= Supplied records =

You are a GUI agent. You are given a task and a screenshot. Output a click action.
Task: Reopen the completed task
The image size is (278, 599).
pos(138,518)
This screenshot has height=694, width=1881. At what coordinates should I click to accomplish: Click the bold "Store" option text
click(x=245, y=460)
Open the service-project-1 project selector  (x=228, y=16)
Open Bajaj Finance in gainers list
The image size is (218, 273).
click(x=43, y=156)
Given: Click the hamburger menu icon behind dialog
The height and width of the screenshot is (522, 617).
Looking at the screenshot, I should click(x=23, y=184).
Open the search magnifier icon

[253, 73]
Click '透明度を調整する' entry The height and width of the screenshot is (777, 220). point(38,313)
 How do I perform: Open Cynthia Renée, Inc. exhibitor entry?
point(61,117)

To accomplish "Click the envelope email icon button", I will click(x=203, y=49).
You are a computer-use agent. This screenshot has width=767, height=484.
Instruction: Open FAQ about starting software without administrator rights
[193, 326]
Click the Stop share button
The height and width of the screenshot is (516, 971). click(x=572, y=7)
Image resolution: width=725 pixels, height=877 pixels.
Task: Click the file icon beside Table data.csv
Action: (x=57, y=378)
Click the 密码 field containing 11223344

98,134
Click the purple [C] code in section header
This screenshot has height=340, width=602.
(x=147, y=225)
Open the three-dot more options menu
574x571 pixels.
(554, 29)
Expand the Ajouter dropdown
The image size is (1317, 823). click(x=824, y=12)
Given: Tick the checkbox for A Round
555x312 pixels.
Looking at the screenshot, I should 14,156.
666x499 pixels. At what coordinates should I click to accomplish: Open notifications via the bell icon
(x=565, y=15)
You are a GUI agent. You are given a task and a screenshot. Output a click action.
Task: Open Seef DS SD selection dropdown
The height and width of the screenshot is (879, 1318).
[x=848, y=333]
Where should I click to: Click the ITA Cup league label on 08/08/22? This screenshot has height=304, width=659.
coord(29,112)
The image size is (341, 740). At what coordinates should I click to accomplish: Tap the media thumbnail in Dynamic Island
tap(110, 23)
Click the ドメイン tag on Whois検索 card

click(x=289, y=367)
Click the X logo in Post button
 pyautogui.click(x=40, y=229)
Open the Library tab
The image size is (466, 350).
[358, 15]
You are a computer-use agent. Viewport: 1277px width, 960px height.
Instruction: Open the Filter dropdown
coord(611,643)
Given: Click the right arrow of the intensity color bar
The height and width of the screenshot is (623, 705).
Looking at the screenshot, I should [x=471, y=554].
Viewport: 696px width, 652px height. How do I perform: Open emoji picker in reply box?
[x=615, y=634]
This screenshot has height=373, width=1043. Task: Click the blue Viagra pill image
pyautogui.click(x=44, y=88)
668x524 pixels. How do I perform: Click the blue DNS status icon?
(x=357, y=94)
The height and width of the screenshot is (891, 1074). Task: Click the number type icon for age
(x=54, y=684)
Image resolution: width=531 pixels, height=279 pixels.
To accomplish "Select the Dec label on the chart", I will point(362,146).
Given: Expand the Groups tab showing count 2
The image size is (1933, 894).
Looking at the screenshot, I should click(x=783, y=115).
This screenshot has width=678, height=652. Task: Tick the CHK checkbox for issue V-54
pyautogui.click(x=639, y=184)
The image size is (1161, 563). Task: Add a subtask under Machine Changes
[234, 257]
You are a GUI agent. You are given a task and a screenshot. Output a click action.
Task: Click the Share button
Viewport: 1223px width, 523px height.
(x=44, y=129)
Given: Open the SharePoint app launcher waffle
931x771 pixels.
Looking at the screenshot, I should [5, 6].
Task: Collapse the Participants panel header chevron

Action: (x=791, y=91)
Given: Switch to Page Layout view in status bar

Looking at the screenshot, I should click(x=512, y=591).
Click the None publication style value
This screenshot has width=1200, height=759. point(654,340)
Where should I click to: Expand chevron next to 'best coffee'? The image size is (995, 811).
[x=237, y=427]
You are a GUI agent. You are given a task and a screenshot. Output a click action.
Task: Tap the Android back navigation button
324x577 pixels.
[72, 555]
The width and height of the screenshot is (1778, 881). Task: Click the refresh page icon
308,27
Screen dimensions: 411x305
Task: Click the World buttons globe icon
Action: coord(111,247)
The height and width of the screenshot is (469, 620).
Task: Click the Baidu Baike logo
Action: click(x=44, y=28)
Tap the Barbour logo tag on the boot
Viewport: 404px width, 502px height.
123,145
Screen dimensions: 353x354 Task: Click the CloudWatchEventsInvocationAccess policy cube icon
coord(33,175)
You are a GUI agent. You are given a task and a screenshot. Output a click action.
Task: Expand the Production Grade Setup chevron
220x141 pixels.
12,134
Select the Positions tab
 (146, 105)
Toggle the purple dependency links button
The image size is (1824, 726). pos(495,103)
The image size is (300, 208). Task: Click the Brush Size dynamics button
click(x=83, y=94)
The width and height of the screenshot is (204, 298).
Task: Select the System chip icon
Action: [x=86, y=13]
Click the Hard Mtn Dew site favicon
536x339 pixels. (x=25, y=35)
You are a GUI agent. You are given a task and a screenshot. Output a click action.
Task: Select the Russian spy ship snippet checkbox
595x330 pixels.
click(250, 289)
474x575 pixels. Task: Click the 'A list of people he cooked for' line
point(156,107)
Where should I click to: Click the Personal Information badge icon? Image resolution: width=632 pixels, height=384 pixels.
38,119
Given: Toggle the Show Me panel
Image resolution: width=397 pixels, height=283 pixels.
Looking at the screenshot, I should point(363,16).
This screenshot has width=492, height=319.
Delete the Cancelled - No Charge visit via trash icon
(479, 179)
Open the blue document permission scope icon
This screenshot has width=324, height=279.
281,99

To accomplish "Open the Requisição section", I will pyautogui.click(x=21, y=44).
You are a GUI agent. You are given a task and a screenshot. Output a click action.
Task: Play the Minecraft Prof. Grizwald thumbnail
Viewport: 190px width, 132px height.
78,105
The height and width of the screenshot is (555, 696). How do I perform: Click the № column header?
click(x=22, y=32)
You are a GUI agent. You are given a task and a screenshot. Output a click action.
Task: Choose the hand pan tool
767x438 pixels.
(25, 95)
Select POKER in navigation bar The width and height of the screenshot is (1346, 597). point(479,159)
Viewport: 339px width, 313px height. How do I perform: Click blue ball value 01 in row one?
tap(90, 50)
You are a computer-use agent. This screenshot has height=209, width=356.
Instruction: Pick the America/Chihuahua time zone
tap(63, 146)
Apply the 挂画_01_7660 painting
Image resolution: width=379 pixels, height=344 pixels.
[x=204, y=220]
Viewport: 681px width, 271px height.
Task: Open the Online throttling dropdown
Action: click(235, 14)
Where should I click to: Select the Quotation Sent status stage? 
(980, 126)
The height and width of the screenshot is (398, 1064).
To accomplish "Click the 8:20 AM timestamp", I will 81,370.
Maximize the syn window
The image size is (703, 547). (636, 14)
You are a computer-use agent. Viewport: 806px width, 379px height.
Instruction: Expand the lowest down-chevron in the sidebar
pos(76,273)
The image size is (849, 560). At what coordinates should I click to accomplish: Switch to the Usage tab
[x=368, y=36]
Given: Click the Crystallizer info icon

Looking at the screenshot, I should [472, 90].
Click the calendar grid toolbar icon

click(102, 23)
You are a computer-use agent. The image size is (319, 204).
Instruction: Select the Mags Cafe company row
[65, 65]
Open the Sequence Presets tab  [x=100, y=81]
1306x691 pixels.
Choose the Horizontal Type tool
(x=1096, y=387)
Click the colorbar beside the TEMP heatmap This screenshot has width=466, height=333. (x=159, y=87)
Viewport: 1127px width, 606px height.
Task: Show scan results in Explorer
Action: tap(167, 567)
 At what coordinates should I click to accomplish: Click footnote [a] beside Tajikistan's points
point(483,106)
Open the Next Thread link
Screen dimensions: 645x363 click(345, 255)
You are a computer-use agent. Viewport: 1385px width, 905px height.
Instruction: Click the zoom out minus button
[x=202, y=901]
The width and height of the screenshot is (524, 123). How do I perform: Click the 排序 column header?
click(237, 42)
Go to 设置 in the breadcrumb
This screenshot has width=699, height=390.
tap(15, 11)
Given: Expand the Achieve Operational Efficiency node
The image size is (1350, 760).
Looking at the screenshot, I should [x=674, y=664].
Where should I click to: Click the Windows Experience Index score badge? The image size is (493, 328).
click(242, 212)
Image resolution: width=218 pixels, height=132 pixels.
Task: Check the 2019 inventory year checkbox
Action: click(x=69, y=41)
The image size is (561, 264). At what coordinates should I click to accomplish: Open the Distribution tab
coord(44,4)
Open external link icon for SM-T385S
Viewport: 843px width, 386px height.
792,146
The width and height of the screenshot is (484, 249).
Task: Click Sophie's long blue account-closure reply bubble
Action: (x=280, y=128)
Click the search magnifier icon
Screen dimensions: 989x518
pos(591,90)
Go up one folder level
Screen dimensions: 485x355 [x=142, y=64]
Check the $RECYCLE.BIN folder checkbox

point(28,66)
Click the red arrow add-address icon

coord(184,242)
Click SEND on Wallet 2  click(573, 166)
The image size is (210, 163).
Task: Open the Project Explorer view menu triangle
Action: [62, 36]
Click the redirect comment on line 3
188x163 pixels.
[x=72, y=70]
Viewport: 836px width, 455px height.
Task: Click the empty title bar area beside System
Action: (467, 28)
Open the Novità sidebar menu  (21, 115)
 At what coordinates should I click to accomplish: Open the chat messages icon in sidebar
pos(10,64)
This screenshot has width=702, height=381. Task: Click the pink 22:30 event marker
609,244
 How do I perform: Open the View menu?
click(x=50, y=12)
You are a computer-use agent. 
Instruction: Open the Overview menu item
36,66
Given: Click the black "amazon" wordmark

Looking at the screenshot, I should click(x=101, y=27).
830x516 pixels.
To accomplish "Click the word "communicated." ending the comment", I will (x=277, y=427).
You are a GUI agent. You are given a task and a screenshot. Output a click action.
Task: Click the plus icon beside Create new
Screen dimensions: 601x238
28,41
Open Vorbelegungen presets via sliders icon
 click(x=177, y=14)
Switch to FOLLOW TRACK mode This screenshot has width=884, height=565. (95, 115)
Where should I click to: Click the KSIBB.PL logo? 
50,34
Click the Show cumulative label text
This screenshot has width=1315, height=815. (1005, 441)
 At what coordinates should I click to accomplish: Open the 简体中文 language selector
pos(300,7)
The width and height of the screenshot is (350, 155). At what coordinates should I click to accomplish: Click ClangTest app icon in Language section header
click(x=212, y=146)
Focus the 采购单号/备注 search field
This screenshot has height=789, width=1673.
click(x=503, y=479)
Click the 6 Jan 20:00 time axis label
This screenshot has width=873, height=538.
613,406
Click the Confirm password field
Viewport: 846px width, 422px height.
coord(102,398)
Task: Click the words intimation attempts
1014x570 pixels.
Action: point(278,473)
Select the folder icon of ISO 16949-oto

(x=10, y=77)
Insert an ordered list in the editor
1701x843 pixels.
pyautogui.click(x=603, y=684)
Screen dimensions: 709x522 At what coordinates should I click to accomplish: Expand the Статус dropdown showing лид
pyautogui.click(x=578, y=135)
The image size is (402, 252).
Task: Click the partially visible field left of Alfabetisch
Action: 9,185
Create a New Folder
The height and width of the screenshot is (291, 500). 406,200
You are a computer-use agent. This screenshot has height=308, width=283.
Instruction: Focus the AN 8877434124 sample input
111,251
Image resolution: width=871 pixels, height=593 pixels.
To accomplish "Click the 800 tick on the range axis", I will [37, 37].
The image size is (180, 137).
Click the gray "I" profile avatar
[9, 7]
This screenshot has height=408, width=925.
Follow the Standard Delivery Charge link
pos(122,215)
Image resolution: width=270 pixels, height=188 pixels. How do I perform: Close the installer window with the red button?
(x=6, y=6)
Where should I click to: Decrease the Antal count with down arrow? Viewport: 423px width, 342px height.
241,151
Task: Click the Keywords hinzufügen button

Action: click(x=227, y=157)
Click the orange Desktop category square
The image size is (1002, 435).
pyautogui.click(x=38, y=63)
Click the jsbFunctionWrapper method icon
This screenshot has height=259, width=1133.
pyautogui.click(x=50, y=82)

= What the exercise asks =
Take the lines above from the first through the one containing "Given: Click the hamburger" and reproduce them exactly; include nothing else.

= Worked solution =
You are a GUI agent. You are given a task and a screenshot. Output a click action.
Task: Reopen the completed task
The image size is (278, 599).
pos(138,518)
This screenshot has height=694, width=1881. At what coordinates should I click to accomplish: Click the bold "Store" option text
click(x=245, y=460)
Open the service-project-1 project selector  (x=228, y=16)
Open Bajaj Finance in gainers list
The image size is (218, 273).
click(x=43, y=156)
Given: Click the hamburger menu icon behind dialog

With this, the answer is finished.